Les régions du Massif central, du Cézallier au Sancy, ainsi que les plateaux du Jura sont particulièrement touchés, et dans une moindre mesure une partie des Alpes et des Pyrénées, selon lui.
La présence du rongeur est très problématique dans le Mézenc, en Haute-Loire, où les vaches servant à la production du « fin gras » - viande persillée AOP commercialisée de février à juin - doivent être nourries à partir de prairies naturelles.
« On est en plein pic, mes parcelles sont pleines de mottes », peste Raymond Devidal, éleveur à Fay-sur-Ligon (Haute-Loire) qui dit avoir dépensé 45000 euros en fourrage pour nourrir ses 140 vaches laitières à cause des campagnols, réservant le foin récolté à sa cinquantaine de génisses produisant du fin gras.
Depuis l'interdiction fin 2020 de la Bromadiolone, un anticoagulant utilisé contre les campagnols, les espoirs des agriculteurs se tournent vers un autre produit à base de phosphure de zinc.

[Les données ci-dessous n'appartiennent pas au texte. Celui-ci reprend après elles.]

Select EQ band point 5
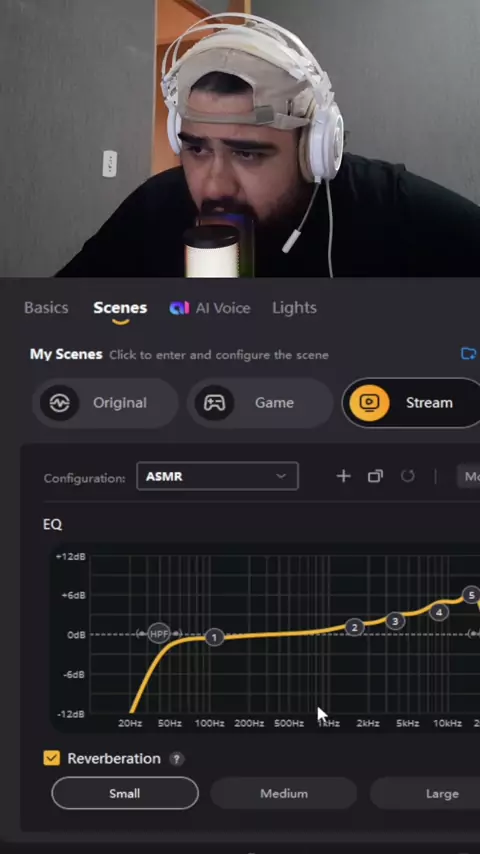 (471, 595)
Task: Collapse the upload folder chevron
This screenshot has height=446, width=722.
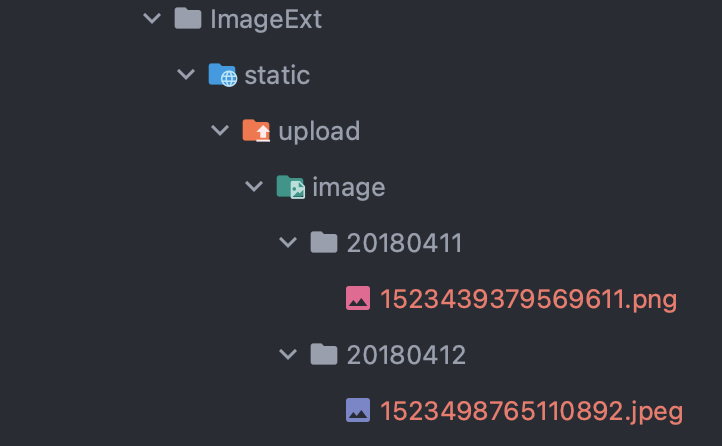Action: pos(220,131)
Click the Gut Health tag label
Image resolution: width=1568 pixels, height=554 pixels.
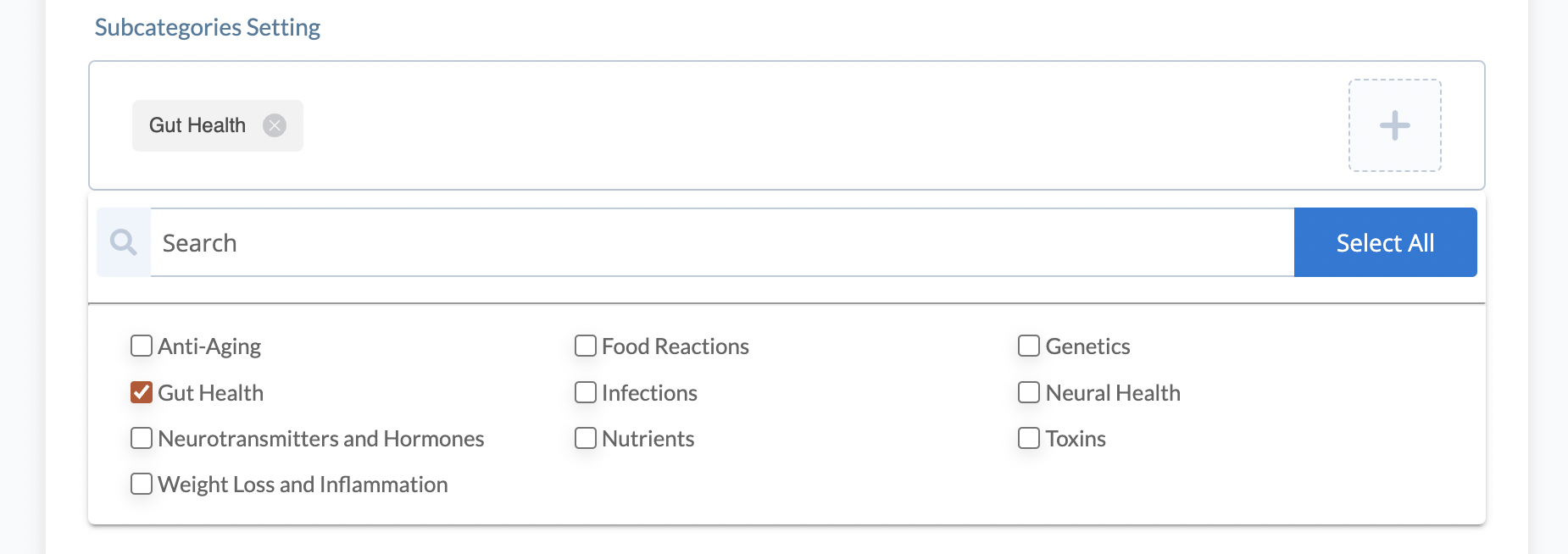(197, 125)

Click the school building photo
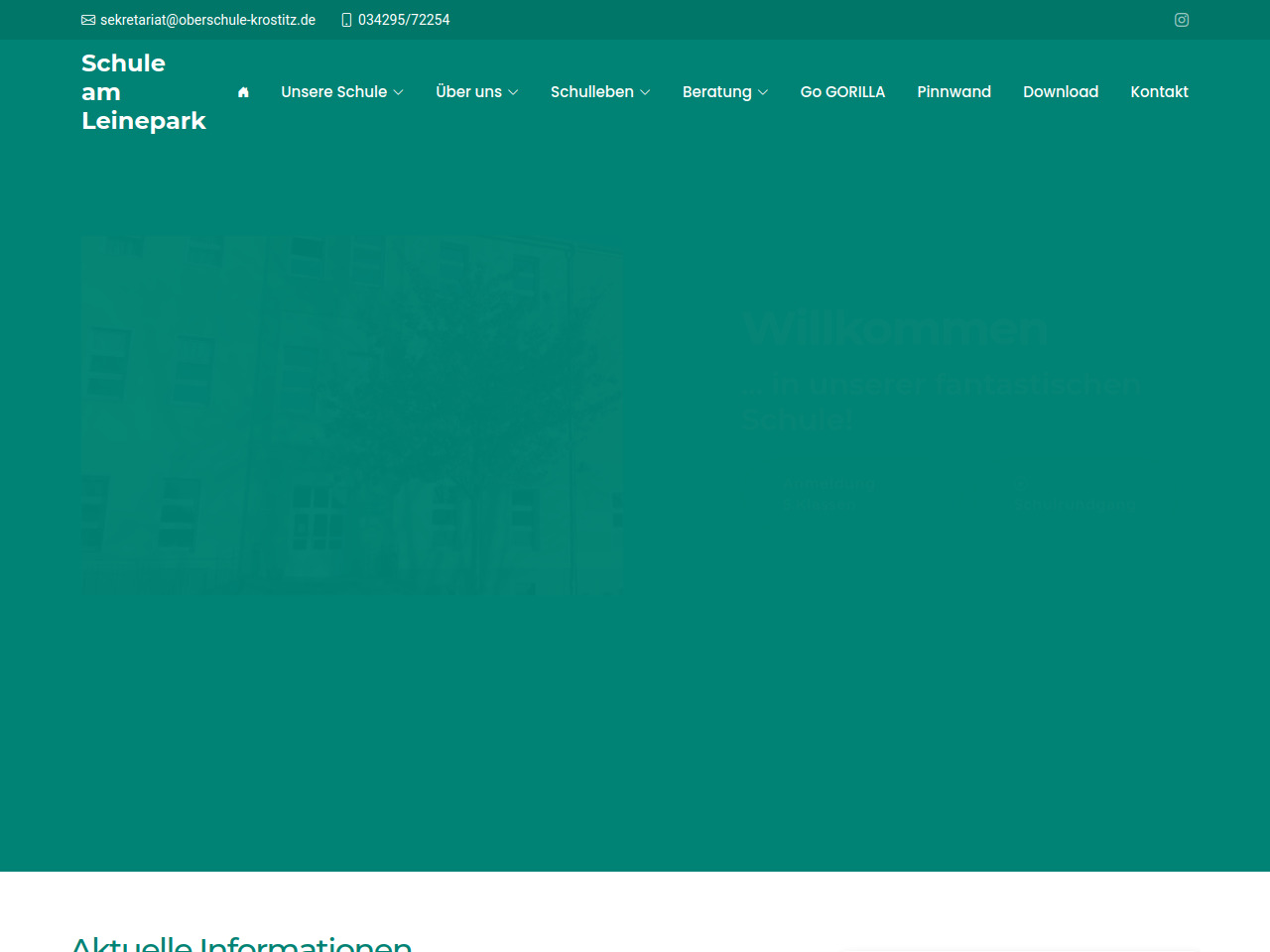(x=352, y=416)
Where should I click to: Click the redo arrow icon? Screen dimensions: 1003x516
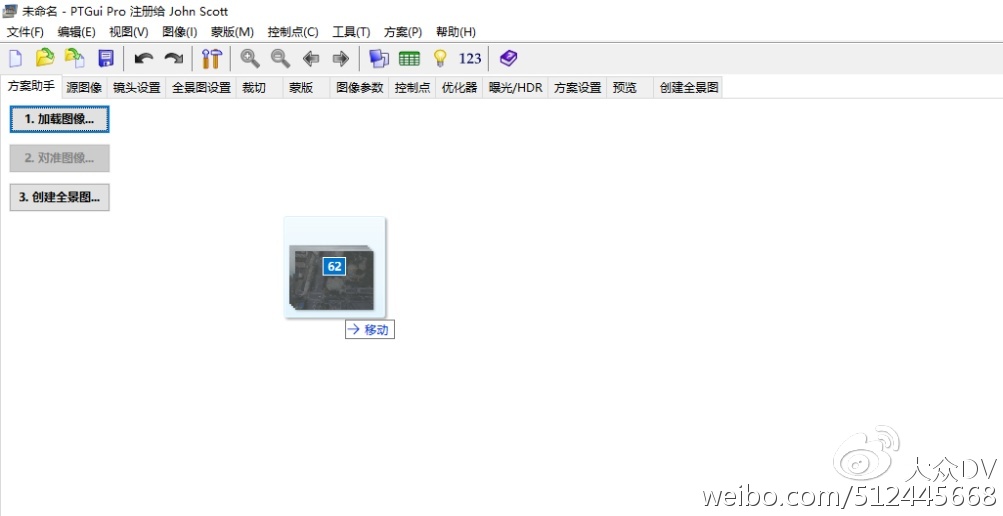(174, 58)
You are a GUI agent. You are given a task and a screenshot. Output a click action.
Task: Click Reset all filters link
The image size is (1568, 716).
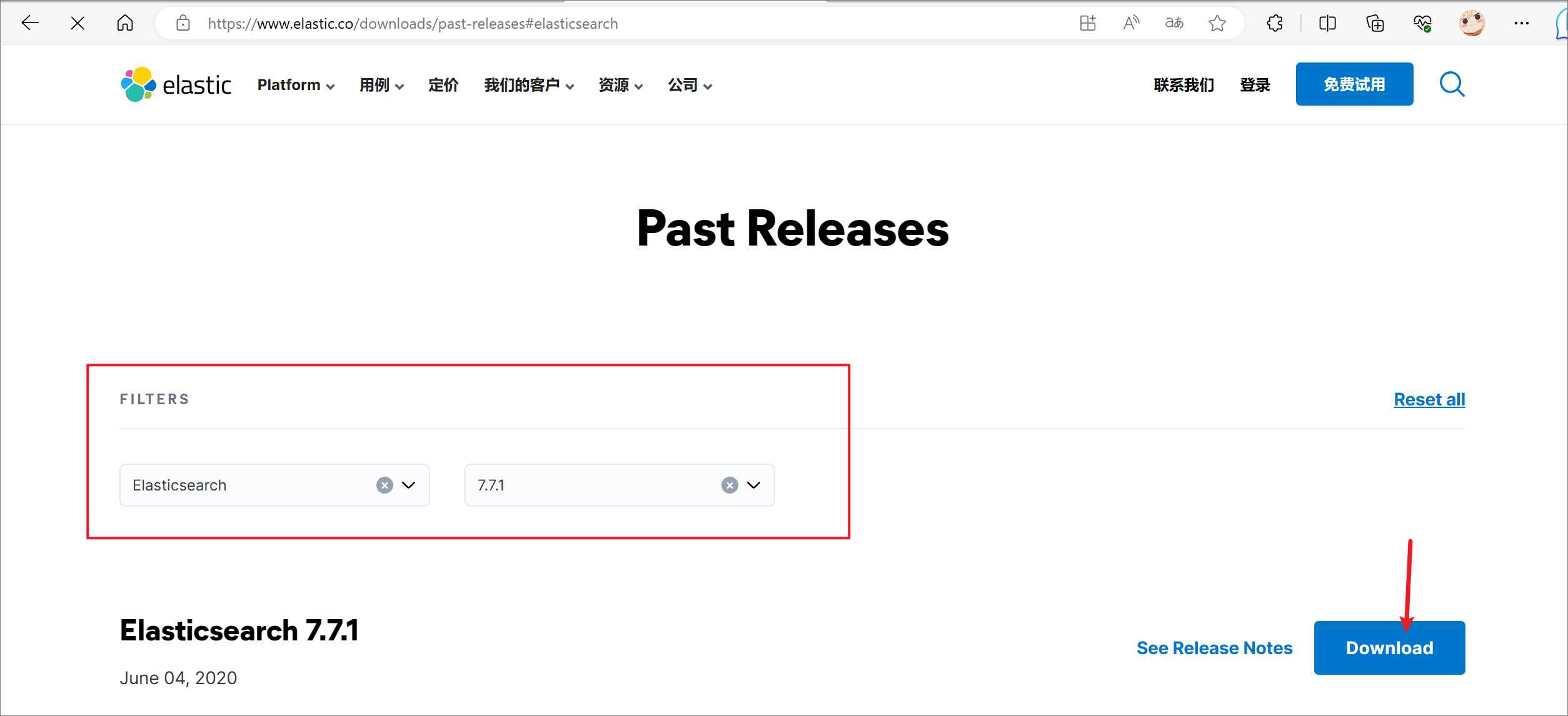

Mais « c'est une lutte qu'il faut arriver à mécaniser parce que trou par trou, ce n'est pas possible. C'est extrêmement gourmand en moyens humains », explique Patrick Bénézit, secrétaire général adjoint de la FNSEA, lui-même éleveur dans le Cantal.
L'usage de ces produits doit en outre rester exceptionnel, met en garde Yves Michelin.
La lutte doit être collective, organisée et surtout réalisée en amont : « il faut identifier les foyers le plus tôt possible », détaille-t-il.
Et de citer l'exemple de l'impluvium de Volvic (Puy-de-Dôme), vaste zone protégée où s'infiltrent les pluies qui alimentent le gisement de la célèbre eau minérale : « un système d'alerte et de contrôle de la population de campagnols à l'aide d'un piégeur a été mis en place à partir de 2015 », ce qui a permis, selon lui, d'endiguer la pullulation.